SOURCE TEXT –
◇ ◇ ◇ ◇
In September, the Federal Court upheld a Canadian Human Rights Tribunal (CHRT) decision ordering the federal government to pay $40,000 to each First Nations child on reserve who had been compelled since 2006 to leave home due to what was classified as discriminatory underfunding of child welfare services. The award also ordered payment of $40,000 to each child’s parents or caregiving grandparents. Some estimates have said the award could affect 50,000 children and cost several billion dollars (Canada (Attorney General) v. First Nations Child and Family Caring Society of Canada 2021 FC 969).

Justice Minister David Lametti

And in a statement issued Oct. 29, Minister of Justice David Lametti, alongside Indigenous Services Minister Patty Hajdu and Crown-Indigenous Relations Minister Marc Miller, said the federal government had reached an agreement to pause the litigation on the tribunal decision. They said that “providing the space to reach agreement on compensation and funding for future reforms will help us reach the best outcome.”

“This means that while Canada filed what is known as a protective appeal of the Federal Court decision of Sept. 29, 2021, the appeal will be on hold and the focus will be squarely on reaching an agreement outside of court and at the table,” the statement said.

The ministers said they plan on reaching a “global resolution” by December on the issues related to the litigation, which are providing fair, equitable compensation to First Nations children on-reserve and in the Yukon who were removed from their homes by child and family services agencies, achieving long-term reform of the First Nations child and family service program and funding for the purchase and/or construction of capital assets that support the delivery of child and family services on-reserve.
◇ ◇ ◇ ◇
Dataset items:
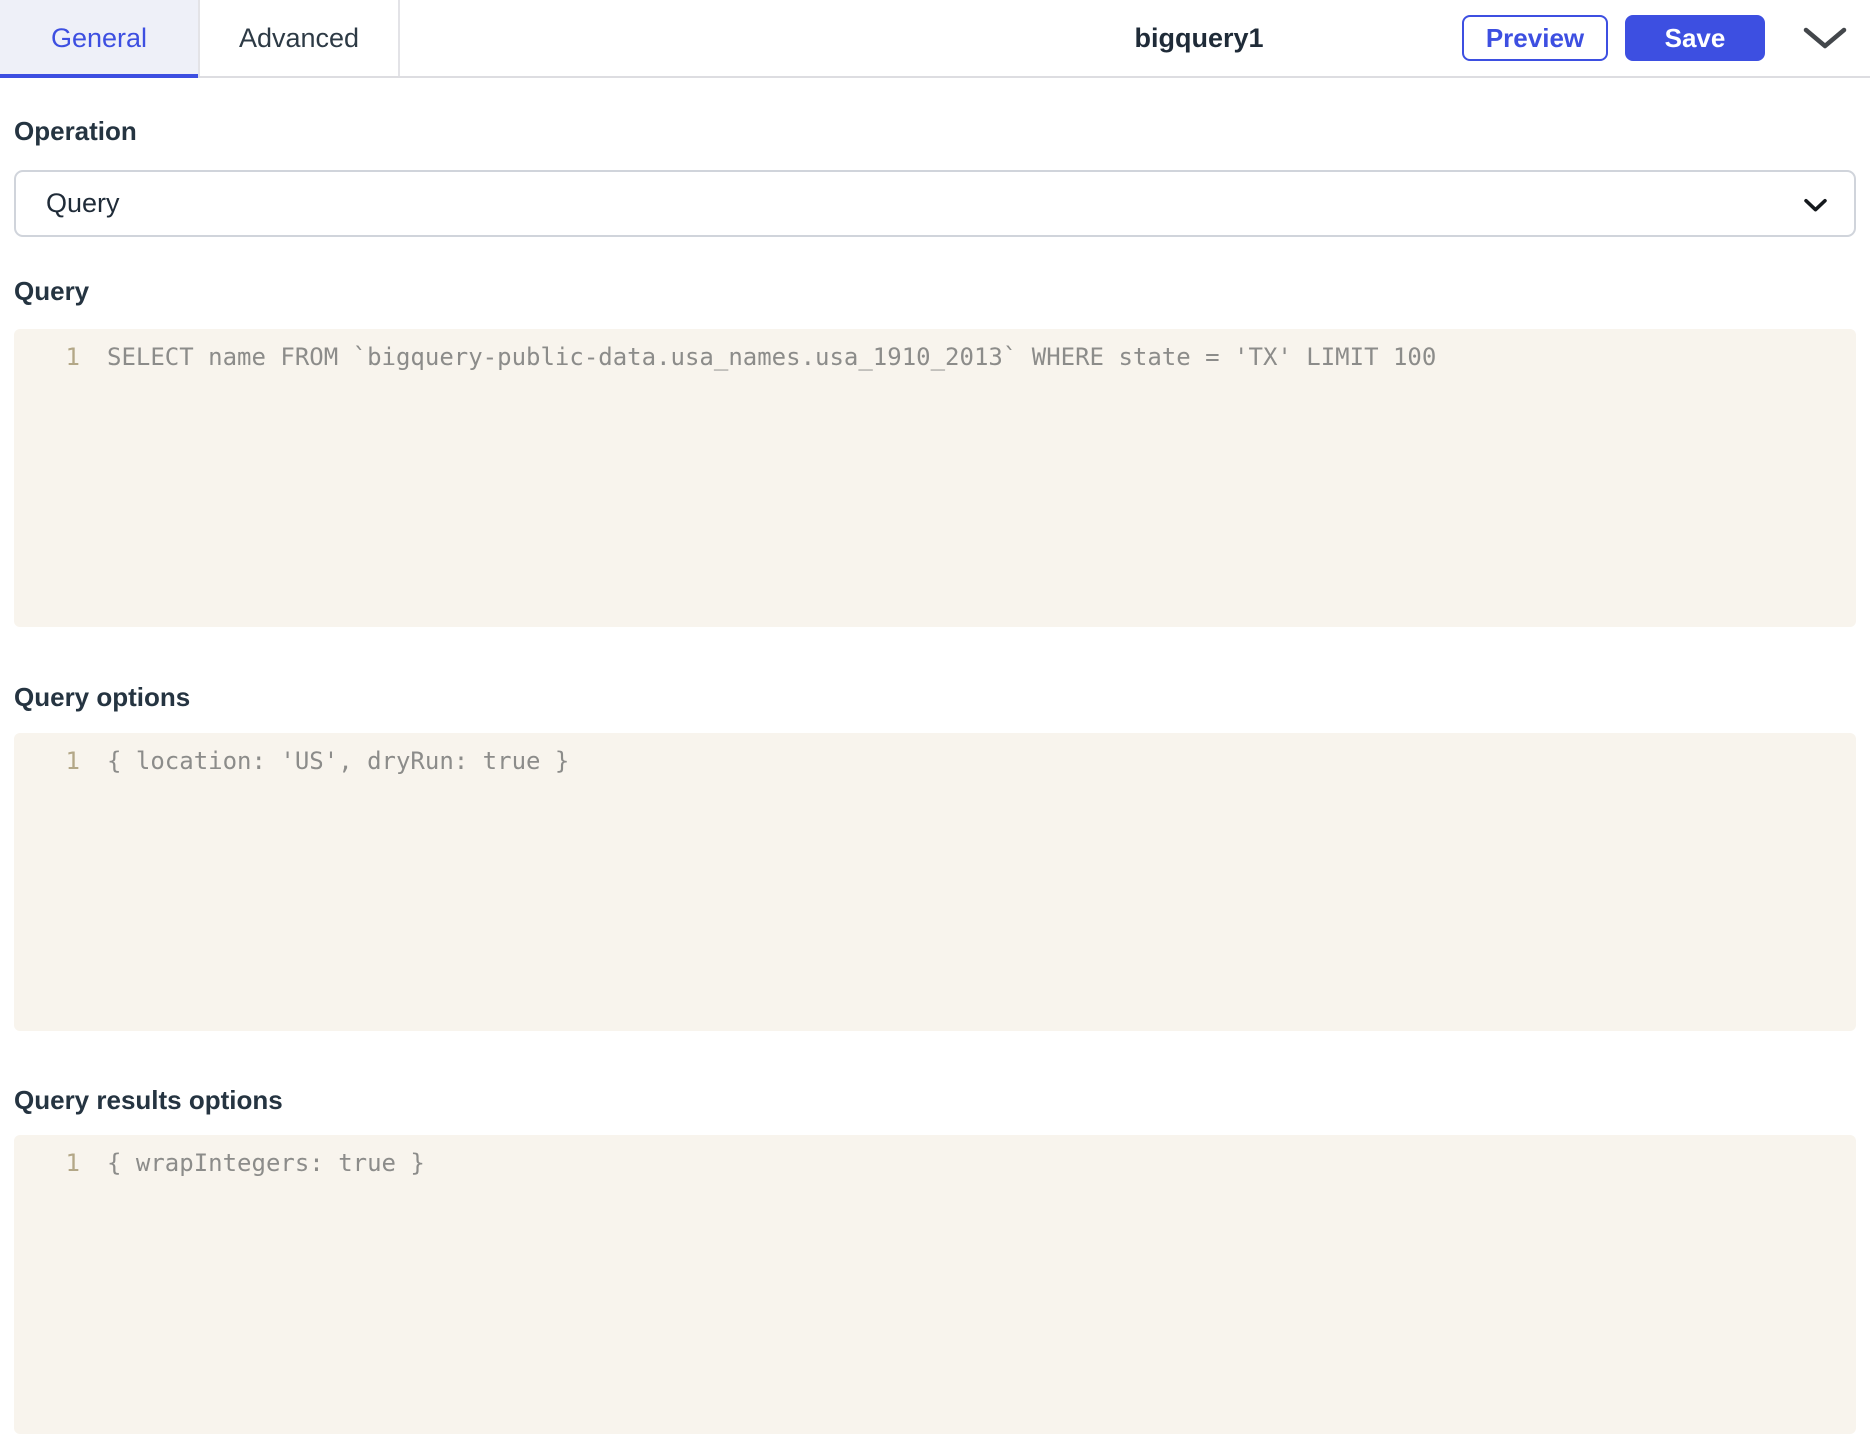 The image size is (1870, 1454). Describe the element at coordinates (266, 1163) in the screenshot. I see `code-content: { wrapIntegers: true }` at that location.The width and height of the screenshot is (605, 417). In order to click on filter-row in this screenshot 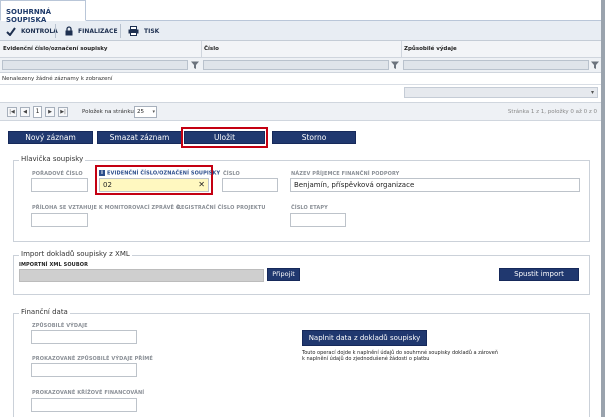, I will do `click(302, 66)`.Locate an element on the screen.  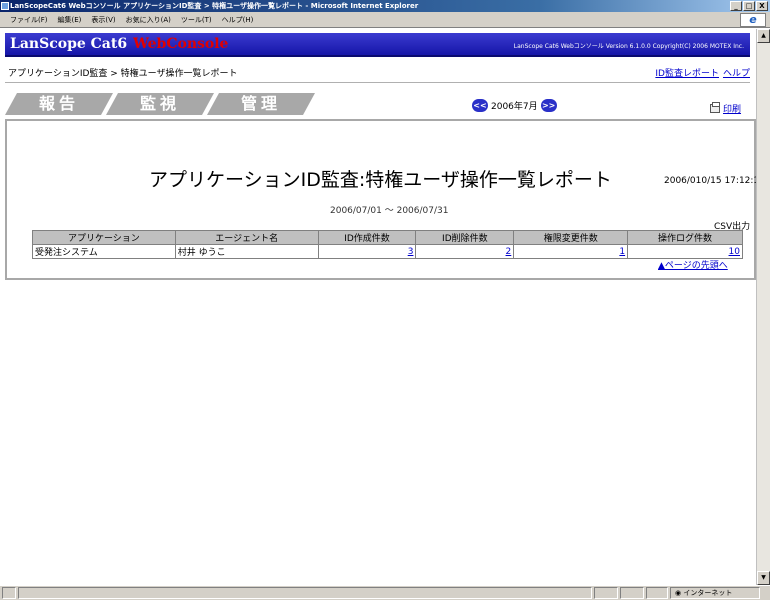
status-text-area is located at coordinates (305, 593).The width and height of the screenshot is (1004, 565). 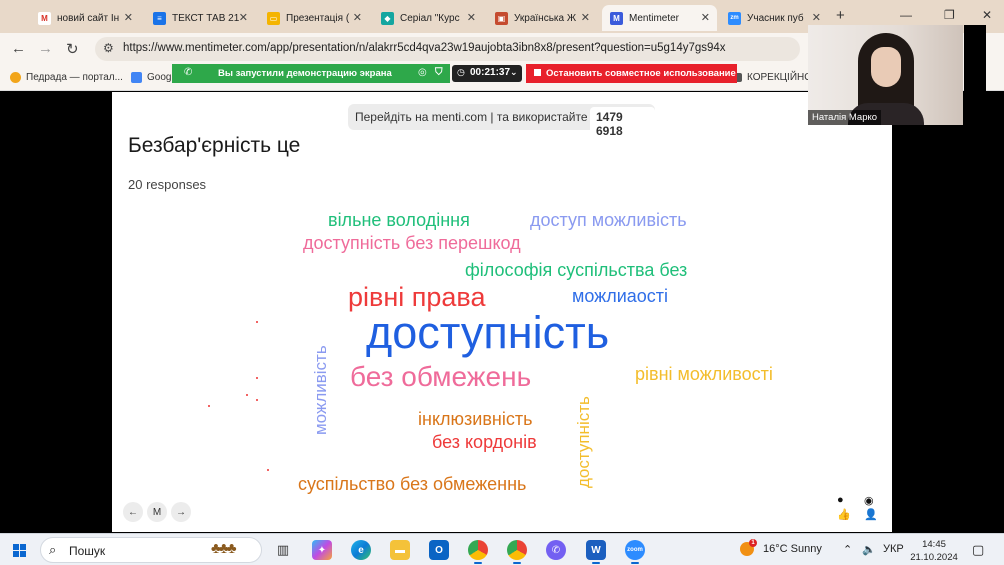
◇ ◇ ◇ ◇
Does each statement agree with the passage on First Nations child welfare compensation? Answer yes or no for each, quoting the passage's deciding words. (a) The award also provided $40,000 to each child's parents or caregiving grandparents. (b) The ministers' statement about pausing the litigation was issued on Sept. 29. (c) The ministers aimed to reach a global resolution by December. These records were taken from a separate source.

(a) Yes: "The award also ordered payment of $40,000 to each child’s parents or caregiving grandparents."
(b) No: "in a statement issued Oct. 29"
(c) Yes: "they plan on reaching a “global resolution” by December"